_TASK DETAILS_
Rewrite all of the material below, replacing every occurrence of "GUI agent" with "interface agent" and leaving everything else unchanged.

_Dataset items_

□ □ □ □ □ □ □

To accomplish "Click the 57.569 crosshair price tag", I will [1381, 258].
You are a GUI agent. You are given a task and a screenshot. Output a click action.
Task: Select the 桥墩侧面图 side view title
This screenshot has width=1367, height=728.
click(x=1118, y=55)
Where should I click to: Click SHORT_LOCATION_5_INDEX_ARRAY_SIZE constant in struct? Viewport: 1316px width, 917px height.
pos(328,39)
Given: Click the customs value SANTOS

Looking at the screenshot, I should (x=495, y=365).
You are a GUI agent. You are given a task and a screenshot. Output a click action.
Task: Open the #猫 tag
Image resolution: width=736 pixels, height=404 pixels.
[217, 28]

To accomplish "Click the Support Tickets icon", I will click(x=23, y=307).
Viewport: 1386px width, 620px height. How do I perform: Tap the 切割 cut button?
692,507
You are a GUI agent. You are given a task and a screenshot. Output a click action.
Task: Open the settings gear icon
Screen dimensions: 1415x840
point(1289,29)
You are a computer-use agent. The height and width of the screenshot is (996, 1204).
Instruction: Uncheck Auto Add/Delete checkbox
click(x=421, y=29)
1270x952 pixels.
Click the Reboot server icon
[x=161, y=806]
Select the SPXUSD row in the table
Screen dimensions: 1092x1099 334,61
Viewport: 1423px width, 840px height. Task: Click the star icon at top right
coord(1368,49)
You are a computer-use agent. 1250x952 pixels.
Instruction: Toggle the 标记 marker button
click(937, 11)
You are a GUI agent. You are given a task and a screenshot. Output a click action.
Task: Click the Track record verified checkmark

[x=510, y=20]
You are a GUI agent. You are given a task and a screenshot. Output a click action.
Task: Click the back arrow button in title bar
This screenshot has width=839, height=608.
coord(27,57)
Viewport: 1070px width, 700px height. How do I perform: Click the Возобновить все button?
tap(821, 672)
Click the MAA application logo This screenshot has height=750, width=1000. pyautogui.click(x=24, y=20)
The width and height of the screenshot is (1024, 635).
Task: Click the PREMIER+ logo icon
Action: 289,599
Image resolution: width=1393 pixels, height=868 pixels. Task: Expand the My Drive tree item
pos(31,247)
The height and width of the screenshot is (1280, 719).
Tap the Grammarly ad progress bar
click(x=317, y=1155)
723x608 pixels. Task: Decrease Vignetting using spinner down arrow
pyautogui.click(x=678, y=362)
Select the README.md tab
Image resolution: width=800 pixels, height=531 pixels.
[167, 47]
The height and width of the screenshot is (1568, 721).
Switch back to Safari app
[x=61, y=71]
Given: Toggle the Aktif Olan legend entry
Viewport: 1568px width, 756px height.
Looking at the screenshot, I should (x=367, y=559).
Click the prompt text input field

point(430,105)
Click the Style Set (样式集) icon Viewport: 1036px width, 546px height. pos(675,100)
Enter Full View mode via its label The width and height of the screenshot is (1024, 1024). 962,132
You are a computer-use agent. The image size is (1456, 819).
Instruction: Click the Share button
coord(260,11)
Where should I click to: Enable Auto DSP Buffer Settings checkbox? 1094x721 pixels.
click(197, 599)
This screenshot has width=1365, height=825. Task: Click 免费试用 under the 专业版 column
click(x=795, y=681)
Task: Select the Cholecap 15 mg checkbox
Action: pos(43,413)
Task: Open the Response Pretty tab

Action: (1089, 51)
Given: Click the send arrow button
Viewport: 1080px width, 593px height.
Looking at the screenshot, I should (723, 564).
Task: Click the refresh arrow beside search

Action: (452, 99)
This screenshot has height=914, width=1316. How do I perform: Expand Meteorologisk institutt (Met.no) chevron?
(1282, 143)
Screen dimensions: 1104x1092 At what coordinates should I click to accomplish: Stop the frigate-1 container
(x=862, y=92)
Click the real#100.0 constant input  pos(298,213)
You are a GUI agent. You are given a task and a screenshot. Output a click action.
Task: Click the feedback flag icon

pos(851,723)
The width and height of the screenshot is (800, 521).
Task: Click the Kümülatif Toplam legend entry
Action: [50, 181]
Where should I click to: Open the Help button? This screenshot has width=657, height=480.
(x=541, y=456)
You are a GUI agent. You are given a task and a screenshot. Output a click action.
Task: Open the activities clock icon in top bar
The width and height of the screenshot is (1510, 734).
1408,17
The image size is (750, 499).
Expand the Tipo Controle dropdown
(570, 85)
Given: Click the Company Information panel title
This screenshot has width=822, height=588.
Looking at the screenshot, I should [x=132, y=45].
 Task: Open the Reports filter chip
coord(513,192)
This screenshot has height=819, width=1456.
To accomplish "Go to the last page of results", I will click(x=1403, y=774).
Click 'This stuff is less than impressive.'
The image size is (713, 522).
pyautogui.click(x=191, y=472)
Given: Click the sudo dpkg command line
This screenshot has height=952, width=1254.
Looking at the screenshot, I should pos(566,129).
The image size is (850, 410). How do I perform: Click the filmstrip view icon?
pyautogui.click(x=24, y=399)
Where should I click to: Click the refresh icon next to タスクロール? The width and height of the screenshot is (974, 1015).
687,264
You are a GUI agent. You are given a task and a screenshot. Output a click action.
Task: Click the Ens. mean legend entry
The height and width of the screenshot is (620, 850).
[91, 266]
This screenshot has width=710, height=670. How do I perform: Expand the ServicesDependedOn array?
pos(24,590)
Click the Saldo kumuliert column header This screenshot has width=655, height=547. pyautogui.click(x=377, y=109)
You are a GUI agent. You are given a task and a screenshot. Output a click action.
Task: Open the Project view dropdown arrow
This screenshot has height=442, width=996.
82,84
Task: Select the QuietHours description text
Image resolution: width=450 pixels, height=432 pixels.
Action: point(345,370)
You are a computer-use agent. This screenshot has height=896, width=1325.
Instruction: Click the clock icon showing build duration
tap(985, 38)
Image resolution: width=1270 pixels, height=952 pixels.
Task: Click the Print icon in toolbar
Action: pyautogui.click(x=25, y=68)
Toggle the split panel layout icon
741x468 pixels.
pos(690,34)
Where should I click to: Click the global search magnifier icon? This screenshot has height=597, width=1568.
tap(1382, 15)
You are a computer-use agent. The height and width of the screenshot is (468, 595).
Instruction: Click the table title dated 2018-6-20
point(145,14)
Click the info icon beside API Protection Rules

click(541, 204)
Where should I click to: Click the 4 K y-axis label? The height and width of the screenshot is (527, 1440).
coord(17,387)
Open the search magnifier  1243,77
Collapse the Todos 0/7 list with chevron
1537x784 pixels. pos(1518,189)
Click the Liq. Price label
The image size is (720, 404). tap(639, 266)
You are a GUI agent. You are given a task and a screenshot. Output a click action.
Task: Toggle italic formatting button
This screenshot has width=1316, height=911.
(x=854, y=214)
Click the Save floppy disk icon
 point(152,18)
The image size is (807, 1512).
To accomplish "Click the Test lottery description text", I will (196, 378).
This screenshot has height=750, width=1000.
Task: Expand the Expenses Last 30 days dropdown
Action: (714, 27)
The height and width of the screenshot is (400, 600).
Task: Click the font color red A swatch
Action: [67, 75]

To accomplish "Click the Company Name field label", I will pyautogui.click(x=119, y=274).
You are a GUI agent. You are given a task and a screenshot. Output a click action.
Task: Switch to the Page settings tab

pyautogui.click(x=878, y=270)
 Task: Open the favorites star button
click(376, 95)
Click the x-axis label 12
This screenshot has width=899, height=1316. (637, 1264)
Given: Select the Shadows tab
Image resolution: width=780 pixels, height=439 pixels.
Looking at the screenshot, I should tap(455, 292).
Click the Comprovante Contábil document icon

□ □ □ □ □ □ □

_CORRECT RESPONSE_
To accomplish "Click the 57.569 crosshair price tag", I will [1381, 258].
You are a interface agent. You are given a task and a screenshot. Output a click action.
Task: Select the 桥墩侧面图 side view title
This screenshot has width=1367, height=728.
click(x=1118, y=55)
Where should I click to: Click SHORT_LOCATION_5_INDEX_ARRAY_SIZE constant in struct? Viewport: 1316px width, 917px height.
pos(328,39)
Given: Click the customs value SANTOS

Looking at the screenshot, I should (x=495, y=365).
You are a interface agent. You are given a task and a screenshot. Output a click action.
Task: Open the #猫 tag
Image resolution: width=736 pixels, height=404 pixels.
[217, 28]

To accomplish "Click the Support Tickets icon", I will click(x=23, y=307).
Viewport: 1386px width, 620px height. How do I perform: Tap the 切割 cut button?
692,507
You are a interface agent. You are given a task and a screenshot. Output a click action.
Task: Open the settings gear icon
Screen dimensions: 1415x840
point(1289,29)
You are a computer-use agent. The height and width of the screenshot is (996, 1204).
Instruction: Uncheck Auto Add/Delete checkbox
click(x=421, y=29)
1270x952 pixels.
Click the Reboot server icon
[x=161, y=806]
Select the SPXUSD row in the table
Screen dimensions: 1092x1099 334,61
Viewport: 1423px width, 840px height. Task: Click the star icon at top right
coord(1368,49)
You are a computer-use agent. 1250x952 pixels.
Instruction: Toggle the 标记 marker button
click(937, 11)
You are a interface agent. You are given a task and a screenshot. Output a click action.
Task: Click the Track record verified checkmark

[x=510, y=20]
You are a interface agent. You are given a task and a screenshot. Output a click action.
Task: Click the back arrow button in title bar
This screenshot has width=839, height=608.
coord(27,57)
Viewport: 1070px width, 700px height. How do I perform: Click the Возобновить все button?
tap(821, 672)
Click the MAA application logo This screenshot has height=750, width=1000. pyautogui.click(x=24, y=20)
The width and height of the screenshot is (1024, 635).
Task: Click the PREMIER+ logo icon
Action: 289,599
Image resolution: width=1393 pixels, height=868 pixels. Task: Expand the My Drive tree item
pos(31,247)
The height and width of the screenshot is (1280, 719).
Tap the Grammarly ad progress bar
click(x=317, y=1155)
723x608 pixels. Task: Decrease Vignetting using spinner down arrow
pyautogui.click(x=678, y=362)
Select the README.md tab
Image resolution: width=800 pixels, height=531 pixels.
[167, 47]
The height and width of the screenshot is (1568, 721).
Switch back to Safari app
[x=61, y=71]
Given: Toggle the Aktif Olan legend entry
Viewport: 1568px width, 756px height.
Looking at the screenshot, I should (x=367, y=559).
Click the prompt text input field

point(430,105)
Click the Style Set (样式集) icon Viewport: 1036px width, 546px height. pos(675,100)
Enter Full View mode via its label The width and height of the screenshot is (1024, 1024). 962,132
You are a computer-use agent. The image size is (1456, 819).
Instruction: Click the Share button
coord(260,11)
Where should I click to: Enable Auto DSP Buffer Settings checkbox? 1094x721 pixels.
click(197, 599)
This screenshot has width=1365, height=825. Task: Click 免费试用 under the 专业版 column
click(x=795, y=681)
Task: Select the Cholecap 15 mg checkbox
Action: pos(43,413)
Task: Open the Response Pretty tab

Action: (1089, 51)
Given: Click the send arrow button
Viewport: 1080px width, 593px height.
Looking at the screenshot, I should (723, 564).
Task: Click the refresh arrow beside search

Action: (452, 99)
This screenshot has height=914, width=1316. How do I perform: Expand Meteorologisk institutt (Met.no) chevron?
(1282, 143)
Screen dimensions: 1104x1092 At what coordinates should I click to accomplish: Stop the frigate-1 container
(x=862, y=92)
Click the real#100.0 constant input  pos(298,213)
You are a interface agent. You are given a task and a screenshot. Output a click action.
Task: Click the feedback flag icon

pos(851,723)
The width and height of the screenshot is (800, 521).
Task: Click the Kümülatif Toplam legend entry
Action: [50, 181]
Where should I click to: Open the Help button? This screenshot has width=657, height=480.
(x=541, y=456)
You are a interface agent. You are given a task and a screenshot. Output a click action.
Task: Open the activities clock icon in top bar
The width and height of the screenshot is (1510, 734).
1408,17
The image size is (750, 499).
Expand the Tipo Controle dropdown
(570, 85)
Given: Click the Company Information panel title
This screenshot has width=822, height=588.
Looking at the screenshot, I should [x=132, y=45].
 Task: Open the Reports filter chip
coord(513,192)
This screenshot has height=819, width=1456.
To accomplish "Go to the last page of results", I will click(x=1403, y=774).
Click 'This stuff is less than impressive.'
The image size is (713, 522).
pyautogui.click(x=191, y=472)
Given: Click the sudo dpkg command line
This screenshot has height=952, width=1254.
Looking at the screenshot, I should pos(566,129).
The image size is (850, 410). How do I perform: Click the filmstrip view icon?
pyautogui.click(x=24, y=399)
Where should I click to: Click the refresh icon next to タスクロール? The width and height of the screenshot is (974, 1015).
687,264
You are a interface agent. You are given a task and a screenshot. Output a click action.
Task: Click the Ens. mean legend entry
The height and width of the screenshot is (620, 850).
[91, 266]
This screenshot has width=710, height=670. How do I perform: Expand the ServicesDependedOn array?
pos(24,590)
Click the Saldo kumuliert column header This screenshot has width=655, height=547. pyautogui.click(x=377, y=109)
You are a interface agent. You are given a task and a screenshot. Output a click action.
Task: Open the Project view dropdown arrow
This screenshot has height=442, width=996.
82,84
Task: Select the QuietHours description text
Image resolution: width=450 pixels, height=432 pixels.
Action: point(345,370)
You are a computer-use agent. This screenshot has height=896, width=1325.
Instruction: Click the clock icon showing build duration
tap(985, 38)
Image resolution: width=1270 pixels, height=952 pixels.
Task: Click the Print icon in toolbar
Action: pyautogui.click(x=25, y=68)
Toggle the split panel layout icon
741x468 pixels.
pos(690,34)
Where should I click to: Click the global search magnifier icon? This screenshot has height=597, width=1568.
tap(1382, 15)
You are a computer-use agent. The height and width of the screenshot is (468, 595).
Instruction: Click the table title dated 2018-6-20
point(145,14)
Click the info icon beside API Protection Rules

click(541, 204)
Where should I click to: Click the 4 K y-axis label? The height and width of the screenshot is (527, 1440).
coord(17,387)
Open the search magnifier  1243,77
Collapse the Todos 0/7 list with chevron
1537x784 pixels. pos(1518,189)
Click the Liq. Price label
The image size is (720, 404). tap(639, 266)
You are a interface agent. You are given a task and a screenshot. Output a click action.
Task: Toggle italic formatting button
This screenshot has width=1316, height=911.
(x=854, y=214)
Click the Save floppy disk icon
 point(152,18)
The image size is (807, 1512).
To accomplish "Click the Test lottery description text", I will (196, 378).
This screenshot has height=750, width=1000.
Task: Expand the Expenses Last 30 days dropdown
Action: (714, 27)
The height and width of the screenshot is (400, 600).
Task: Click the font color red A swatch
Action: [67, 75]

To accomplish "Click the Company Name field label", I will pyautogui.click(x=119, y=274).
You are a interface agent. You are given a task and a screenshot. Output a click action.
Task: Switch to the Page settings tab

pyautogui.click(x=878, y=270)
 Task: Open the favorites star button
click(376, 95)
Click the x-axis label 12
This screenshot has width=899, height=1316. (637, 1264)
Given: Select the Shadows tab
Image resolution: width=780 pixels, height=439 pixels.
Looking at the screenshot, I should tap(455, 292).
Click the Comprovante Contábil document icon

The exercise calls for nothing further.